PEN, Co-Plaintiffs File New Challenge to “Ideological Exclusion”
FOR IMMEDIATE RELEASE
New York, NY, February 28, 2007—Responding to the United States government’s most recent explanation for denying a visa to Tariq Ramadan, PEN American Center has joined with the American Academy of Religion, the American Association of University Professors, and the American Civil Liberties Union in filing a new motion in federal court to strike down a Patriot Act provision that allows the government to refuse entry to foreign scholars because of their political views.
PEN and its co-plaintiffs originally went to court in January 2006, after government officials had indicated Ramadan was denied entry to the United States under a Patriot Act provision barring those who “endorse or espouse terrorism.” However, the government abandoned those claims in court proceedings, and instead insisted it needed more timeto process Ramadan’s visa application. The court disagreed, and ordered the government to issue the visa or give the reason for its refusal within 90 days. Just before the deadline, Ramadan was informed that his visa application was being denied because he had donated small amounts of money between 1998 and 2002 to French and Swiss organizations that provide humanitarian aid to Palestinians. The government now asserts that the donations, which Ramadan himself disclosed during his visa interview and which occurred before the Bush Administration listed the charities on a terror watch list, render Ramadan inadmissible under “material support” provisions of the Patriot Act and other legislation.
The group’s new motion asks the court to rule that this latest visa denial violates the First Amendment rights of Americans to hear directly from Professor Ramadan and engage him in face-to-face debate, and that the ideological exclusion provision in general preempts dialogue and debate with foreign scholars whose speech the government disfavors. While the provision is nominally aimed at those who “espouse or endorse terrorist activity,” the provision’s terms are vague; indeed, the State Department’s Foreign Affairs Manual interprets the provision to apply to those foreign nationals who have voiced “irresponsible expressions of opinion.”

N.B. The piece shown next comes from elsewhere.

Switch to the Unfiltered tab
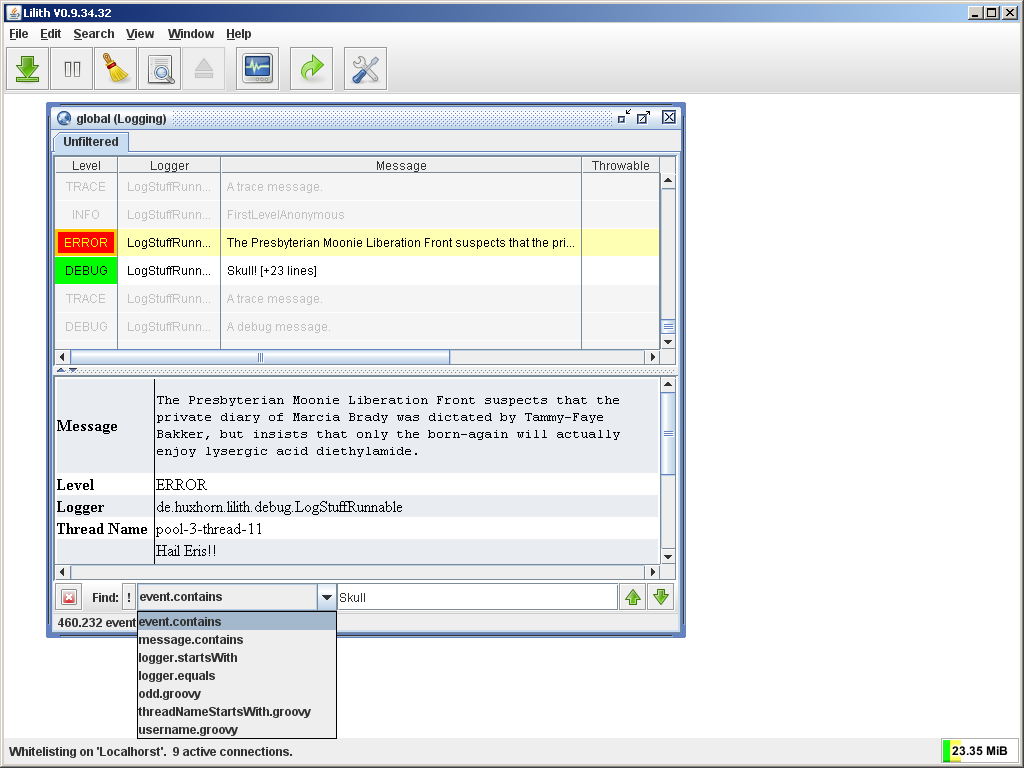1024x768 pixels. tap(90, 141)
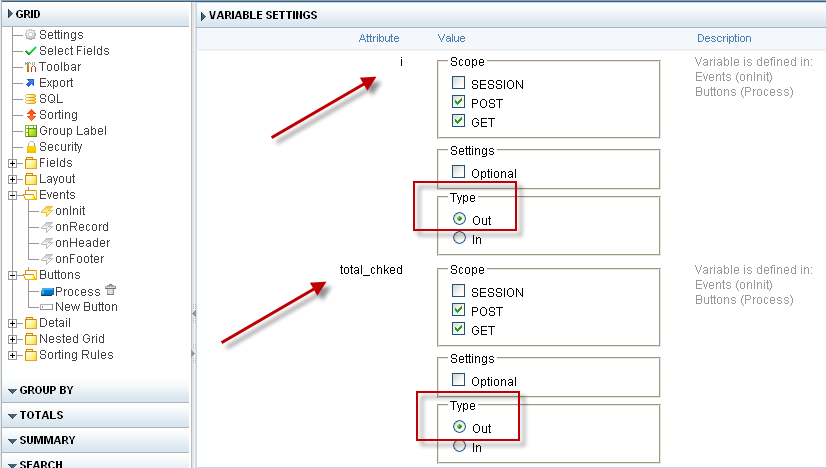Click the Sorting arrows icon

30,115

PEN’s Declaration to the court, which details the organization’s wide-ranging efforts to bring international literature and ideas before American audiences and cites other examples of foreign scholars who have been barred from entering the United States since September 11,2001, argues that Ramadan’s treatment illustrates the obvious dangersof such an ill-defined provision:
The government’s invocation of the ideological exclusion provision to revoke Professor Ramadan’s visa in 2004 leads PEN to believe that the government is purposely excluding those authors and scholars whose opinions it disfavors because while Professor Ramadan has always, and without exception, condemned the use of terrorism, he is a well-known critic of U.S. foreign policy. While the government has since tried to disavow its use of the ideological exclusion provision to revoke Professor Ramadan’s teaching visa and has pointed to the material support provision as the basis for his most recent exclusion, there is no evidence to suggest its original revocation was based on material support concerns and not Professor Ramadan’s speech. The government’s new basis for excluding Professor Ramadan seems merely pretextual.
The declaration concludes:
Theideological exclusion provision impedes the principles of freedom of speech for which PEN stands. Robust dialogue is imperative to ensuring that the very serious issues relating to terrorism are properly discussed and dealt with. Controversial scholarship, both foreign and domestic, can easily but mistakenly fall under the ambit of the ideological exclusion provision. Yet this is precisely the type of scholarship that PEN, its members, and the general public must have access to in order to have a serious and meaningful dialogue about some of the most important and pressing issues of our time.
The court will hear arguments on the Summary Judgment motion this spring in New York.